> **Task directions**: All lines from the one that contains "Where should I" to the end of the data must be retyped exactly. Pictures are not retyped.

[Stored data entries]
········

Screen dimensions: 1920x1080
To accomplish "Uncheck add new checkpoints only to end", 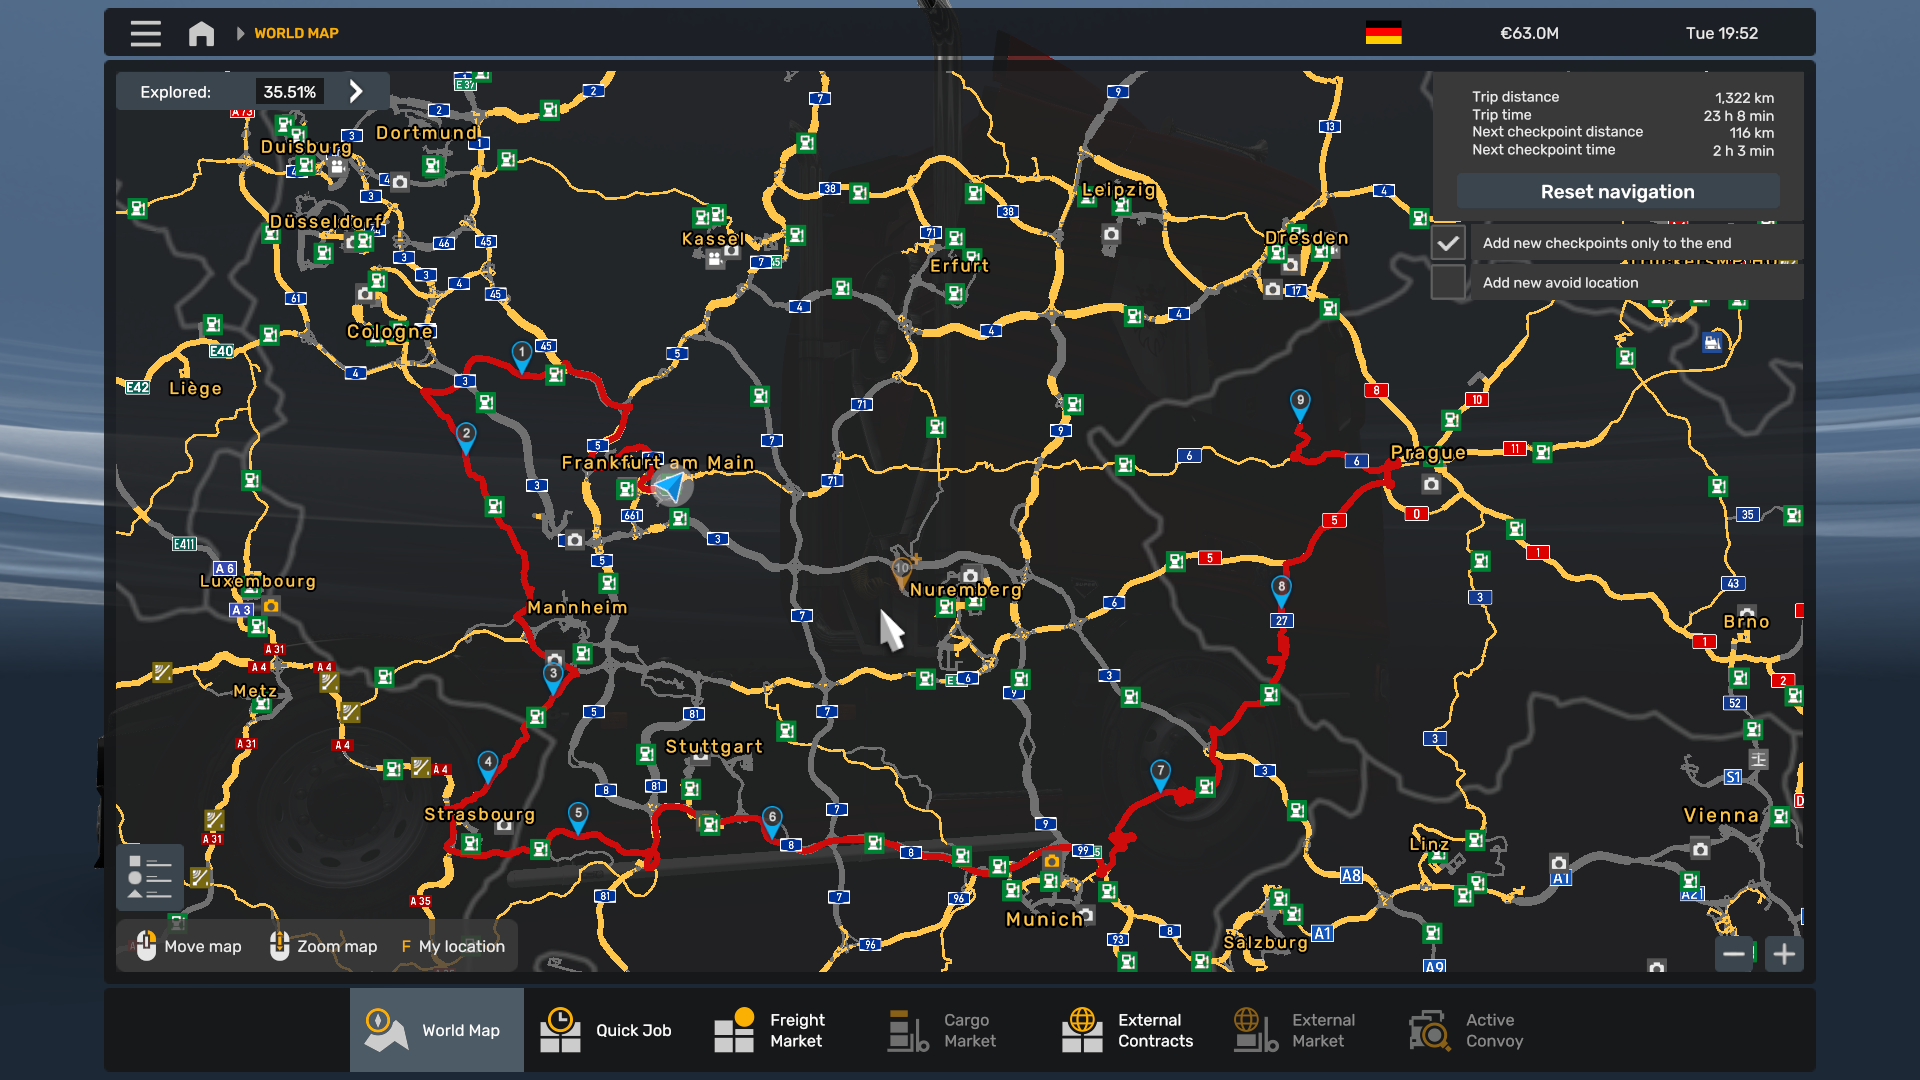I will point(1447,243).
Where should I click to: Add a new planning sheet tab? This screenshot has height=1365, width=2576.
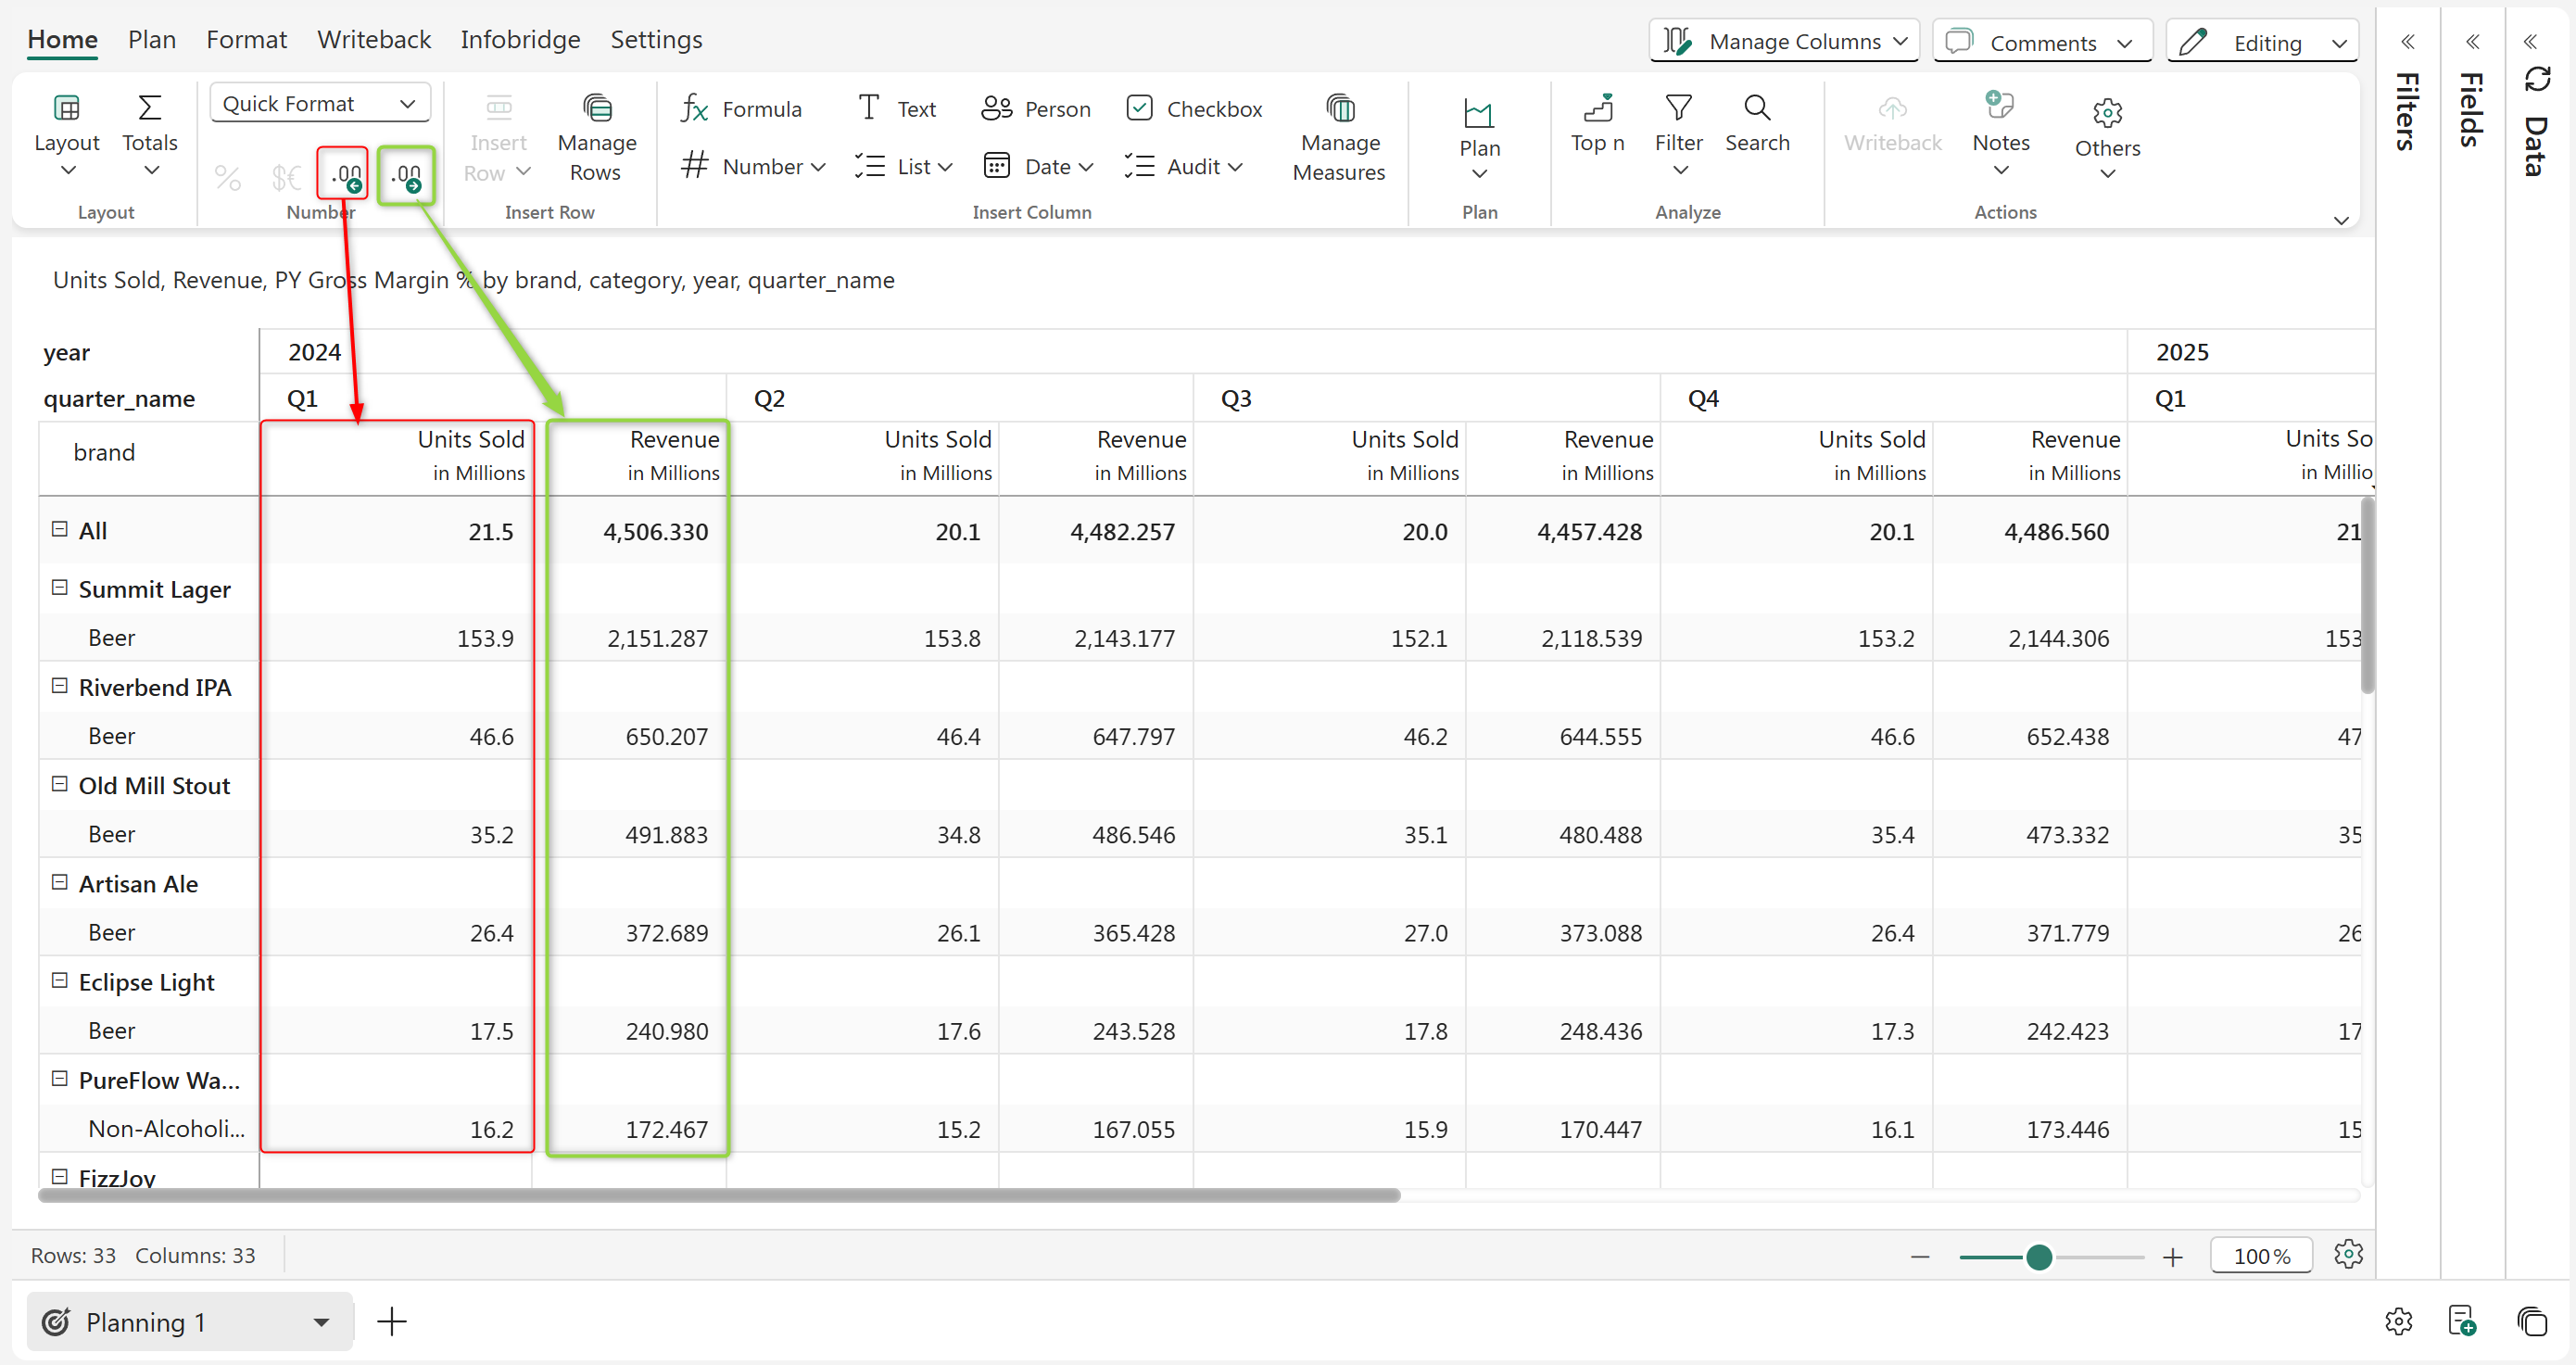point(392,1321)
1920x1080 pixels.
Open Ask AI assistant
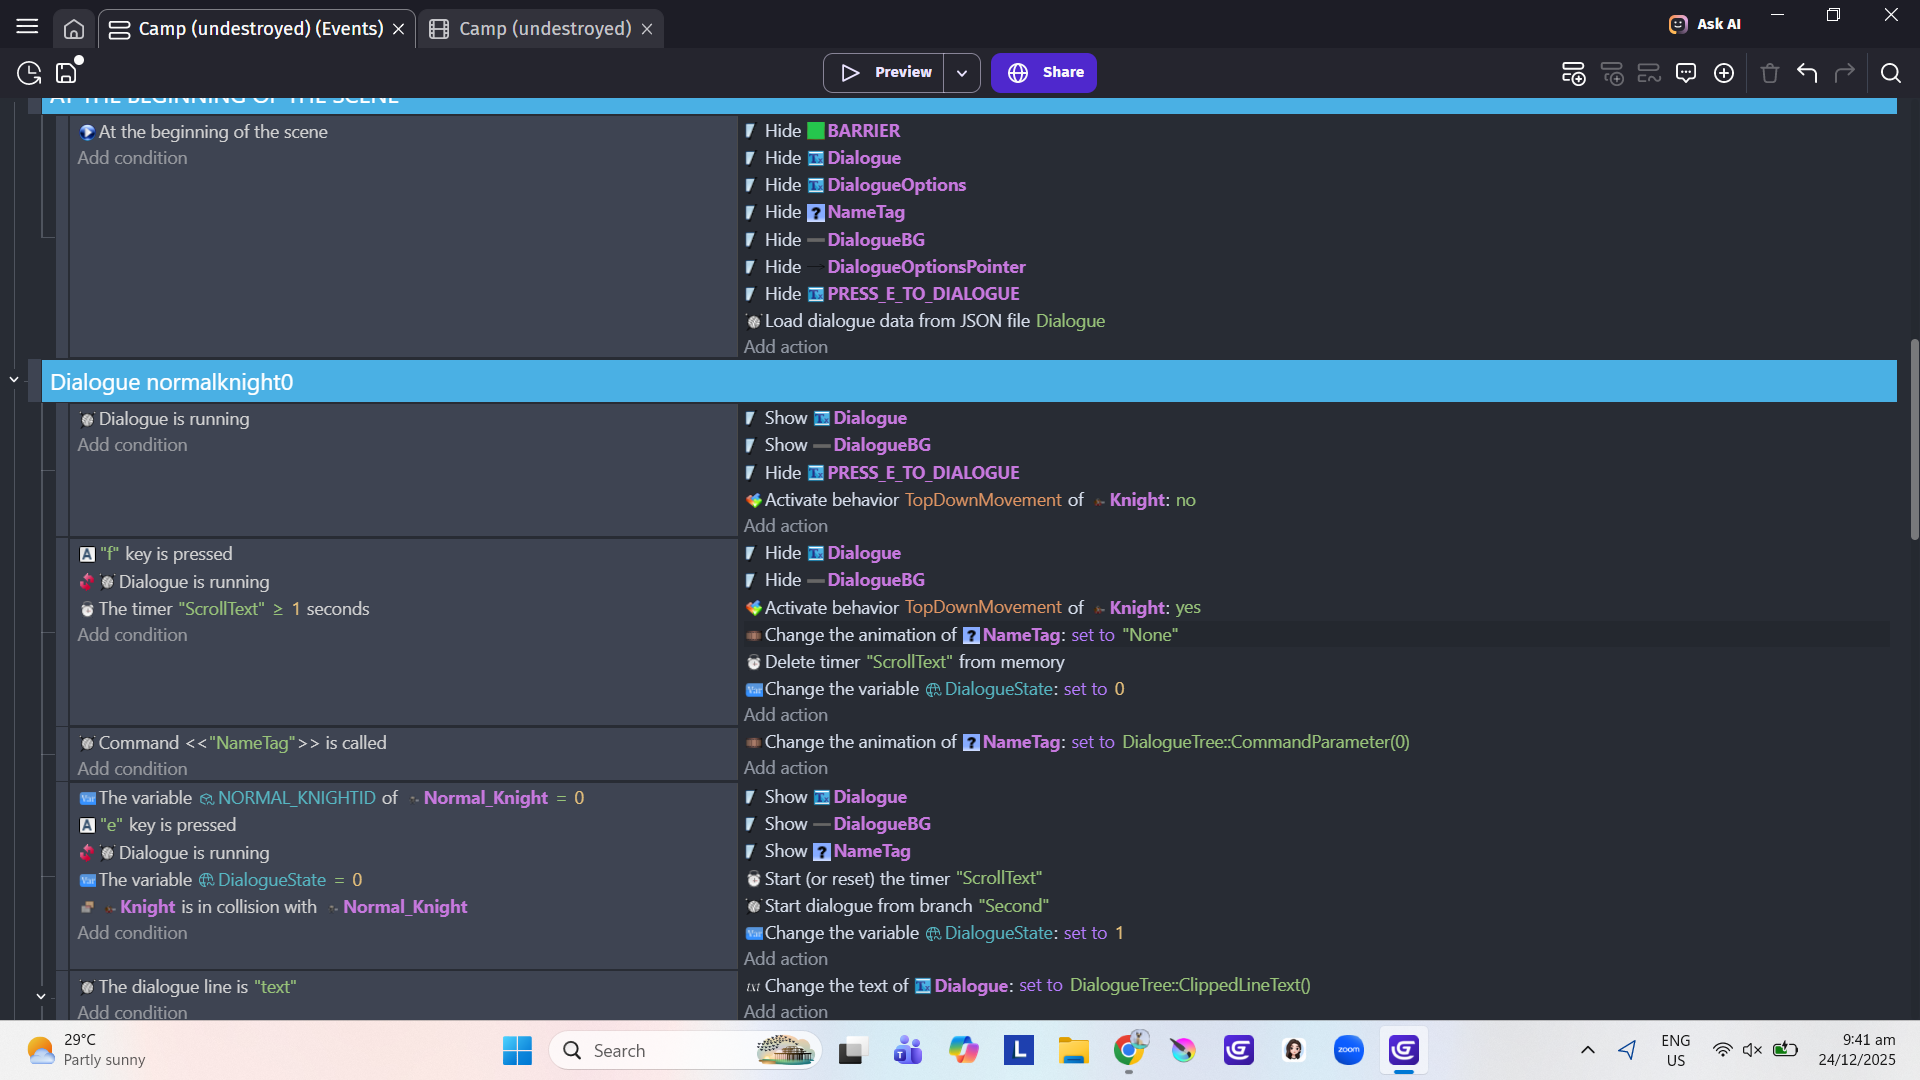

········

> **Response to this exercise**:
Where should I click to: Add a new planning sheet tab? This screenshot has height=1365, width=2576.
point(392,1321)
1920x1080 pixels.
Open Ask AI assistant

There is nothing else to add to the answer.